My journey started with training a base model Qabra on gen1ou and gen9ou human data. The agent name is Qabra because it reused Abra model's architecture.
I trained models on Google Cloud VM. It's probably the setup issue that limits my experiments in the following ways:
- The accelerate command crashes without error information. I traced back the error to NCCL and used gemini-cli to help me find a solution (the setup_nccl_environment() functions in train.py and finetune_from_hf.py).
- The training job crashes frequently. So I added wandb resume to keep a single loss graph across multiple crash-resume cycles.
- The 8 * NVIDIA A100 40GB GPU cannot satisfy the 200M model training using accelerate. I am not able to fix it.
After I got Qabra, I ran many evaluations to understand its strengths and weaknesses.
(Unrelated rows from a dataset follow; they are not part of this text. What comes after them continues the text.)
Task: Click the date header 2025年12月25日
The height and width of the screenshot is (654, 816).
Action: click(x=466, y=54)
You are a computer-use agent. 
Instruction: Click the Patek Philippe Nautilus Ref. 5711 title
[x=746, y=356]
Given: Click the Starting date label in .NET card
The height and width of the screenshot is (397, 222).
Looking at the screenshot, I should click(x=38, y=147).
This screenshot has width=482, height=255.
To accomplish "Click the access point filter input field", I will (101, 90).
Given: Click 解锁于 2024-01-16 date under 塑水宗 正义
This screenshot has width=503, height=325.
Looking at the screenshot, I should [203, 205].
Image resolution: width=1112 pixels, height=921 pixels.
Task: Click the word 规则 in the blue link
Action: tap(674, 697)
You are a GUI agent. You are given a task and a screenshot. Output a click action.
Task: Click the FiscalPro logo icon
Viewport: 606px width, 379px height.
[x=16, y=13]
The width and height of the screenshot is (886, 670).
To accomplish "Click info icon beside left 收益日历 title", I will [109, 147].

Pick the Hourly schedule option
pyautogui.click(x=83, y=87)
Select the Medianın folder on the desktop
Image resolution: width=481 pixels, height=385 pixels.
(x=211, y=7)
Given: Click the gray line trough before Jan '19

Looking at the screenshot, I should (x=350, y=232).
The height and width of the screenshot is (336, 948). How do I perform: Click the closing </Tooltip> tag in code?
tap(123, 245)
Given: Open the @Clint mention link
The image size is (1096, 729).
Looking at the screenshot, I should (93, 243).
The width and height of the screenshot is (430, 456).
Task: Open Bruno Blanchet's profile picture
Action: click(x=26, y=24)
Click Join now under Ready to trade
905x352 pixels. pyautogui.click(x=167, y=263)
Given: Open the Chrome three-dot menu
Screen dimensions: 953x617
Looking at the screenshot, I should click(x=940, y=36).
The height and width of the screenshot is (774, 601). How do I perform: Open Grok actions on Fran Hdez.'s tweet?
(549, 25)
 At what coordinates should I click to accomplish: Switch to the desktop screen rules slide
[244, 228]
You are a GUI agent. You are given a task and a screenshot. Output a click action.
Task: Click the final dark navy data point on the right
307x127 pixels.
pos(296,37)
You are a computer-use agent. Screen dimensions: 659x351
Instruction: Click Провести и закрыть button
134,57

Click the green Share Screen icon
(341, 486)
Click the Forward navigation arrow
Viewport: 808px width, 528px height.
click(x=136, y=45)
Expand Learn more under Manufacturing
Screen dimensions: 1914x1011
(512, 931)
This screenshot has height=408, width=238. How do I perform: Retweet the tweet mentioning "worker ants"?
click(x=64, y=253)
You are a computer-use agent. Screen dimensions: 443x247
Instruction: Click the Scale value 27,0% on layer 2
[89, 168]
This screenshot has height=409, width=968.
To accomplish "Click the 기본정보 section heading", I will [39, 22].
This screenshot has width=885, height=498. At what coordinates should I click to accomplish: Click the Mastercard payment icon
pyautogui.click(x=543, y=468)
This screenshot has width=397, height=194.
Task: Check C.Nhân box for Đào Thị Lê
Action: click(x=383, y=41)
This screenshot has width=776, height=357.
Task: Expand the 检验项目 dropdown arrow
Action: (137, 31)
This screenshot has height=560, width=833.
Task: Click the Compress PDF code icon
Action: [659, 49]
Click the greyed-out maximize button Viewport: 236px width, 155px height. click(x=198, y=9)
The key strength is if I let Qabra play with SyntheticRLV2 on gen1ou competitive team set, Qabra will fail badly (10% win rate?). But if I let them play on replay team set, Qabra wins. (We can run evaluate_against_all.sh to reproduce.)
Potential reasons are
- Qabra has more human data (gen9ou) so it understands the meta-game better than SyntheticRLV2.
- SyntheticRLV2 win rate is improved significantly by adding synthetic data. But its parameters might be out of track to represent the real world distribution.
To understand the data impact on the agent policy, I ran ablation experiments (MedSynRL series) to evaluate the synthetic data impact on the pretrained model. These experiments have the same model size, same data size with same compute power, but their synthetic data and human data mix are different. The conclusion is that simply increasing synthetic data size cannot necessarily improve the performance.
After the ablation experiments, I decided to find a path to train more powerful models by mimicking real human learning experience. My goal is to find a common model that masters the game not just a team set. The overall curriculum is to find a coach for my agents and generate a small dataset and iterate on that small dataset with increasing teamset variation.
Curriculum 1. Qabra plays with heuristic agents and got 65K battles on competitive teamset. I trained Qabraft1 (4 epochs) using this small dataset.
Curriculum 2. I used the Abra model as a coach to my Qabra model. I got Qabraft1 -> Qabraft2 -> Qabraft4 -> Qabraft6. Each iteration has 100~150k data and only trained 3 epochs. The Qabraft3 and Qabraft5 are ablation experiments to evaluate the impact of this self iteration pattern vs increased data size and compute power.
Curriculum 3. This is not finished. I would like to continue the curriculum with learning from foul-play.